■ **Objetivo declarado A**
Reescreva os registros começando na linha que contém "This screenshot has" e terminando na linha que contém "point(134,345)", substituindo "trash icon" por "delete icon" sem alterar mais nada.

■ **Trecho fornecido**
..........

Hoje o site do Globo aparece com uma lista interminável de celebridades que apóiam a mobilização social contra a corrupção. Até criaram uma logo especial para isso:


Do jeito como a questão é colocada, é quase impossível deixar de apoiar. O próprio discurso, que eu também veiculei aqui, de que estaria havendo manipulação de um sentimento legítimo da população, acaba se esvaindo no poder avassalador da mídia. Você é a favor ou contra a corrupção? Então apóie as manifestações! Não há meio termo.

Mas não apoiar porque? Não é uma coisa boa?

..........

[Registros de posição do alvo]
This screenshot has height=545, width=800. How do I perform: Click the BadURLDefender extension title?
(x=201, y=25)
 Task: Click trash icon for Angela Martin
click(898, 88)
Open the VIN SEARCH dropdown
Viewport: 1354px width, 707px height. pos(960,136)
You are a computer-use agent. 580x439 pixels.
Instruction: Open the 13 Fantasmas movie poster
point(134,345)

..........

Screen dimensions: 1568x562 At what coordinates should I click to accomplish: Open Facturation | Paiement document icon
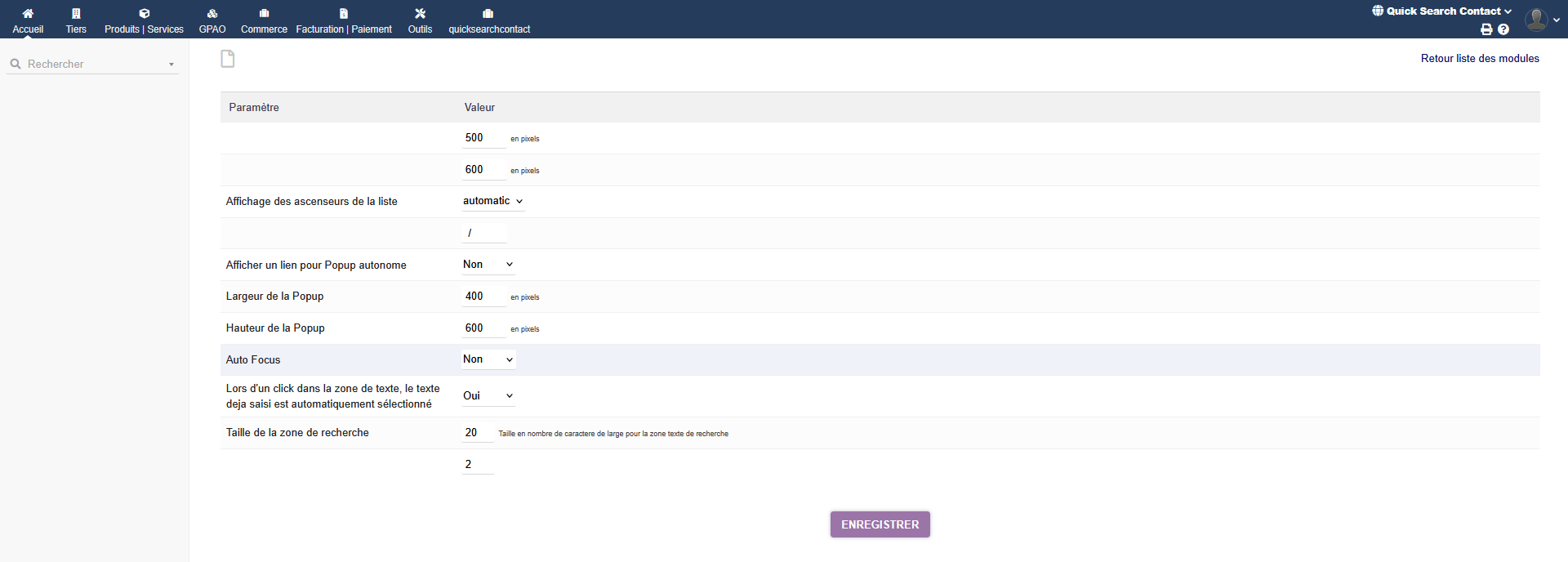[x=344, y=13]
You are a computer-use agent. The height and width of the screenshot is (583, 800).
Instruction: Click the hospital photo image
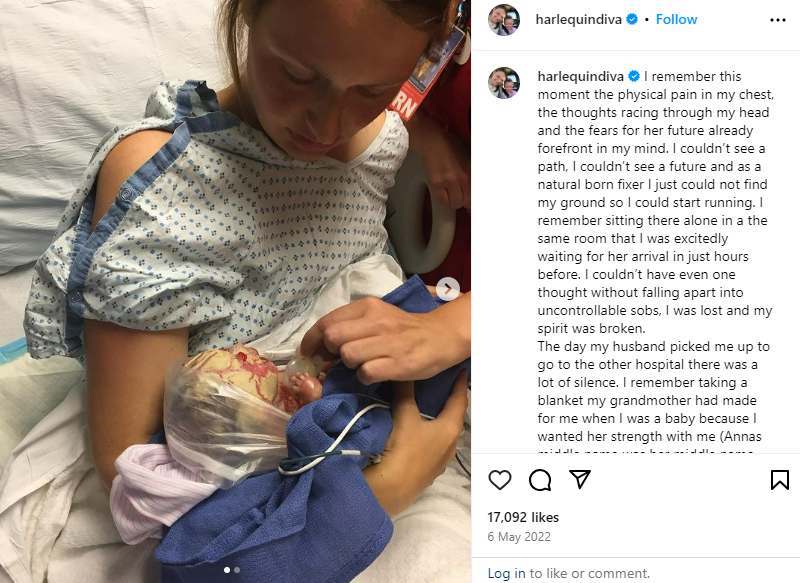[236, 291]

..........

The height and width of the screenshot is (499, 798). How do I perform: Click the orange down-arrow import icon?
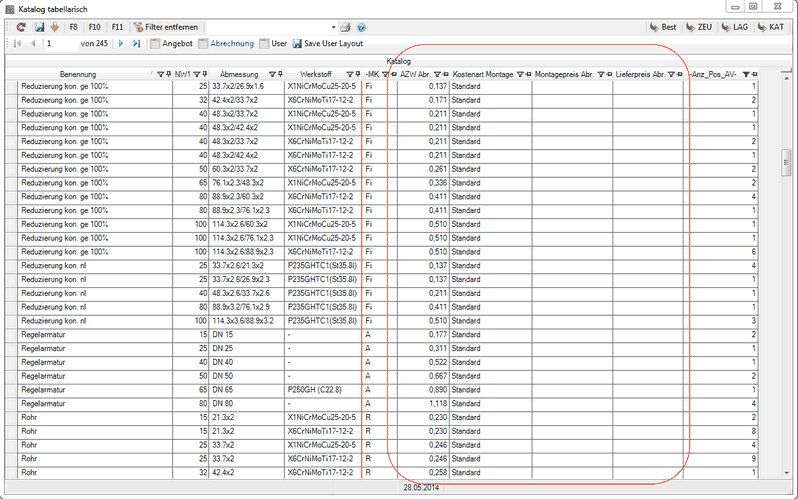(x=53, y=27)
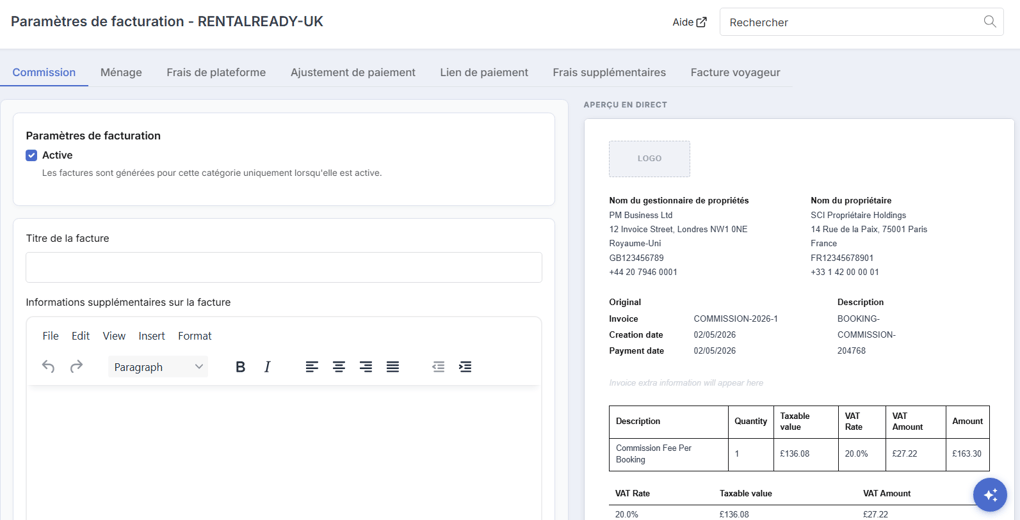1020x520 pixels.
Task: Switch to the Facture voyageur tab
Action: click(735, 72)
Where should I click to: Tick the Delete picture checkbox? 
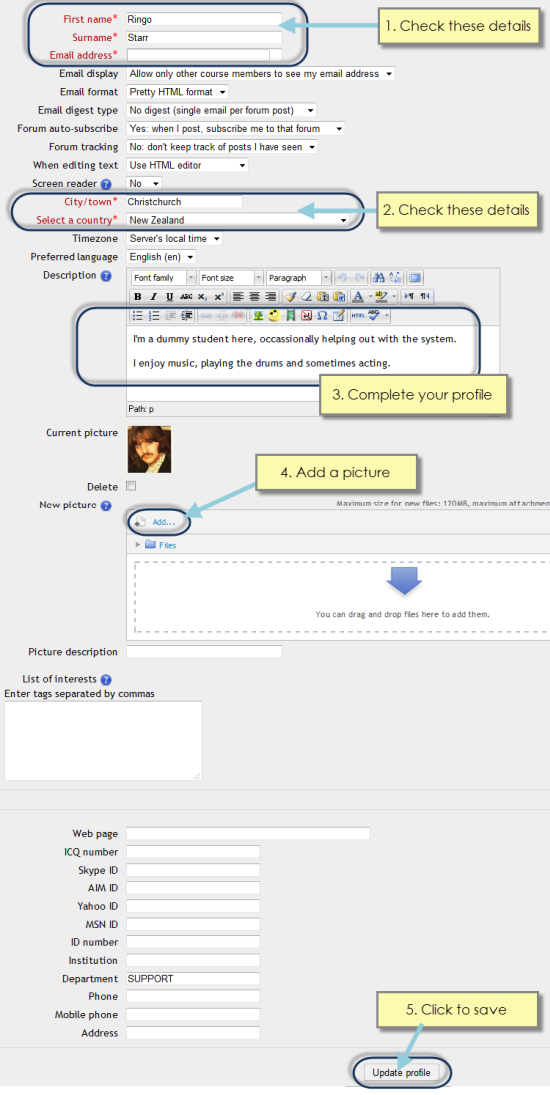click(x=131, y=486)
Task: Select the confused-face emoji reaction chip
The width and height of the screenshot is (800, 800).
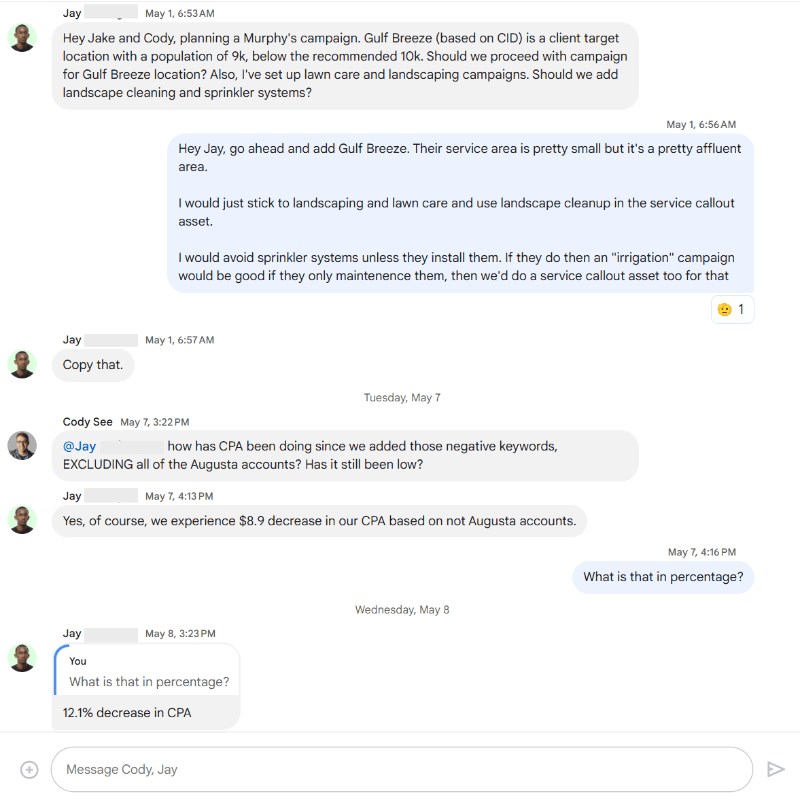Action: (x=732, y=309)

..........

■ **Objetivo declarado B**
Segundo o trecho fornecido, o que aparece hoje no site do Globo?

■ **Resposta redigida A**
This screenshot has height=545, width=800. How do I perform: Click the BadURLDefender extension title?
(x=201, y=25)
 Task: Click delete icon for Angela Martin
click(898, 88)
Open the VIN SEARCH dropdown
Viewport: 1354px width, 707px height. pos(960,136)
You are a computer-use agent. 580x439 pixels.
Instruction: Open the 13 Fantasmas movie poster
point(134,345)

■ **Resposta redigida B**
Uma lista interminável de celebridades que apóiam a mobilização social contra a corrupção.